Expedientes académicos ministeriales
Joseba
25/01/2005
He prometido que no voy a decir sus nombres y me está costando mucho cumplir este compromiso. El caso es que "alguien" ha conseguido los expedientes académicos de varios ministros(as). Tres de estos expedientes –insisto en que no puedo decir de quienes se trata- no son para que sus titulares puedan sentirse precisamente orgullosos(as). Todo lo contrario. Las calificaciones hacen pensar que fueron alumnos que no llegaron a ser calificados ni siquiera de mediocres. Son todo una definición de lo que, incluso con benevolencia, se podría llamar "muy malos estudiantes". Y, para mayor sorpresa, no corresponden al núcleo de ministros(as) considerados como "peores todavía". Tampoco se trata del expediente –cuya carrera no consiguió finalizar- del Vicesecretario del Partido, Pepiño Blanco, ni del expediente del propio Presidente del Gobierno, cuyo nivel y actuación académica durante su efímero y circunstancial pase como profesor en la Universidad algunos alumnos de entonces califican, como mejor cosa, de anodino.
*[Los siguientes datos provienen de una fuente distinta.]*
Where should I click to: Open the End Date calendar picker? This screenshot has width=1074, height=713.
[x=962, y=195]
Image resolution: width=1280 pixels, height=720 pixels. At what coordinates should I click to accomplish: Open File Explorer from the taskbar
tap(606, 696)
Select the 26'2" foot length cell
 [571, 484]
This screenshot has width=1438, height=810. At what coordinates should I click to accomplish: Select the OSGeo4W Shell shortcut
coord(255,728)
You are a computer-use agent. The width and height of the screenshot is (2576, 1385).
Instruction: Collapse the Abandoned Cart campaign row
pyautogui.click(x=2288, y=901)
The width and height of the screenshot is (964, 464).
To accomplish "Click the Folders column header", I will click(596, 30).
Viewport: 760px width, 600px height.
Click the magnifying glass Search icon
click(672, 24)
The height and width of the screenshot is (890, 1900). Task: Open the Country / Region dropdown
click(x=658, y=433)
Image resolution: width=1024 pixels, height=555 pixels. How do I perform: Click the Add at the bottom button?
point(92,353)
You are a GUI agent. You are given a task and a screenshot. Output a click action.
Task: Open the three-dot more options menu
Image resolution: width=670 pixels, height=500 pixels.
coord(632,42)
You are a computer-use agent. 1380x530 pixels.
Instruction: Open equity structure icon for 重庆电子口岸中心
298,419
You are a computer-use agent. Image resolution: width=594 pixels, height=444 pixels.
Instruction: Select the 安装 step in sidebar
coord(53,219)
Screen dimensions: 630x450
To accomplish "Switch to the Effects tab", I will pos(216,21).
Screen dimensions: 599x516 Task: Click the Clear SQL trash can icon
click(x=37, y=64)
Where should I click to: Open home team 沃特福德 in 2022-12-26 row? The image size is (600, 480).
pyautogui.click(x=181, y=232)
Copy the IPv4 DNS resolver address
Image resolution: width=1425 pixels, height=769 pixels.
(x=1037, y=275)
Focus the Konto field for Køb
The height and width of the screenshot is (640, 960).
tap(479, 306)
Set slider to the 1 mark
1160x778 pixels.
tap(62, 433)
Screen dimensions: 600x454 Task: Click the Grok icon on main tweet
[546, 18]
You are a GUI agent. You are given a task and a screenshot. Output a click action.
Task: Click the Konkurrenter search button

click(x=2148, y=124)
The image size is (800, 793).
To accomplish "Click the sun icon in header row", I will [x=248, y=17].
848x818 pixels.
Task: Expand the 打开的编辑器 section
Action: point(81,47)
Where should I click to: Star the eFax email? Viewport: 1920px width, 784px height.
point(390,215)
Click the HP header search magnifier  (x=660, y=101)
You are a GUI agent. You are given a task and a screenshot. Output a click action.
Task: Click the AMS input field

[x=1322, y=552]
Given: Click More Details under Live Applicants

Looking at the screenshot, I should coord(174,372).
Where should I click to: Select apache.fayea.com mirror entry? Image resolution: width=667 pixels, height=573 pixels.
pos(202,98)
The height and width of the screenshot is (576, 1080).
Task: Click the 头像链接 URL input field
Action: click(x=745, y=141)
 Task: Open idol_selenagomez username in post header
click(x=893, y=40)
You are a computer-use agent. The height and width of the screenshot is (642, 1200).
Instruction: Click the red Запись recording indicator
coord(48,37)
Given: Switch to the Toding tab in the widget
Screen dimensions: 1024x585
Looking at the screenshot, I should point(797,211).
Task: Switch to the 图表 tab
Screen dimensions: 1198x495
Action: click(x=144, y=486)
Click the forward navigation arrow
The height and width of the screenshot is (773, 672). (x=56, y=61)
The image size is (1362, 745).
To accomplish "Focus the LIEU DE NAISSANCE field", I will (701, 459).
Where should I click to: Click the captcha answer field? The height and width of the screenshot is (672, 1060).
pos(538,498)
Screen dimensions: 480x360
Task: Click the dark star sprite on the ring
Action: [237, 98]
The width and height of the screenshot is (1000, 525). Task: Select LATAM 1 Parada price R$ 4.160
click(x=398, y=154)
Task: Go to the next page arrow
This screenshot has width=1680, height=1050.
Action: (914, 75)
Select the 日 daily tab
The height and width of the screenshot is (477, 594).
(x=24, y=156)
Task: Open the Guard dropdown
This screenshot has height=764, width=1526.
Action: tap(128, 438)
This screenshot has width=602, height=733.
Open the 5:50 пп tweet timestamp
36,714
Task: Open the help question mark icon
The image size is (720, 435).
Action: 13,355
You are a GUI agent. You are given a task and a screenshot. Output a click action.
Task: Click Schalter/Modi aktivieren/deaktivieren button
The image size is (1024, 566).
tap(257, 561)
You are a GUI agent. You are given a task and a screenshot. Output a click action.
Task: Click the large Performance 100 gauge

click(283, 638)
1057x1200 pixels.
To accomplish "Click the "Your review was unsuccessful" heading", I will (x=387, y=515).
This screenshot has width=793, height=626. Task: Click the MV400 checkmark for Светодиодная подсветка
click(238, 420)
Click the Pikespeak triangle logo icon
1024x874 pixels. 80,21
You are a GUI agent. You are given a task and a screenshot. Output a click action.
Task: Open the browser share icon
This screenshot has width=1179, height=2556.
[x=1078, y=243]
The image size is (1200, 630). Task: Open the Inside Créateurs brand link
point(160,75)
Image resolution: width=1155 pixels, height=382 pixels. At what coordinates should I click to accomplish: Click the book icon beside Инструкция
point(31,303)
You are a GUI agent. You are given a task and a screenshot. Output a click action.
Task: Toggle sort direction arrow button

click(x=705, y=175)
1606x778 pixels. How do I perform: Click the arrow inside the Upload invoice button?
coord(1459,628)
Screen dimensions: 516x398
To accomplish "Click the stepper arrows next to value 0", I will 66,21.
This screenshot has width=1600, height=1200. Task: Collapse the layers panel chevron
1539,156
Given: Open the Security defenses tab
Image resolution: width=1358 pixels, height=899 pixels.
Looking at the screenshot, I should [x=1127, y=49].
Estoy de acuerdo en que para el ejercicio de determinados cargos –aunque conveniente- no es imprescindible la posesión de títulos académicos. El sentido común, unido a la honradez, puede suplir determinadas carencias. El problema es que estas dos cualidades (sentido común y honradez) no son reconocidas precisamente a los políticos. Tener lo que se llamaba una formación, lógicamente, ayuda a adquirir criterio y a desarrollar el sentido común y la personalidad. La penuria de sentido común explica la falta de sensatez de algunos personajes. Para no desesperarme quiero pensar que no les falta honradez.